▶ **Page text**:
☆ ☆ ☆
The first and most basic (and flawed) effort to measure defense was fielding percentage, which was calculated as:
FldPct=Outs/Chances = [Assists+Putouts]/[Assists+Putouts+Errors]
This statistic traces back into the early 1900's, when error rates were high enough that they actually provided a pretty good estimate of fielding. And it's still the most commonly cited fielding statistic outside of stat circles--you'll often hear TV commentators, for example, say that the Rockies led all of baseball this season (and, in fact, all of history) in "fielding," meaning they had the highest team fielding percentage in history.

Errors certainly are bad things. However, the problem with using fielding percentage as one's primary fielding statistic is that error rate only evaluates part of fielding performance: making an out once you get to a ball. It completely ignores the ability of fielders to actually get to the ball in the first place, which, our modern fielding statistics tell us, is where the biggest differences among players actually exist.
☆ ☆ ☆
▶ **What you need to do**:
Please answer these questions using the fielding text above.
1. How is fielding percentage calculated?
2. Which team had the highest team fielding percentage in history?
3. What ability of fielders does fielding percentage completely ignore?

▶ **Given information**:
☆ ☆ ☆
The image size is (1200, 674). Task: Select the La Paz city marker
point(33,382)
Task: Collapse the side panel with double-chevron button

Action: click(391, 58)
☆ ☆ ☆
▶ **Task answer**:
1. Outs divided by chances, or (Assists + Putouts) / (Assists + Putouts + Errors).
2. The Rockies.
3. The ability to get to the ball in the first place.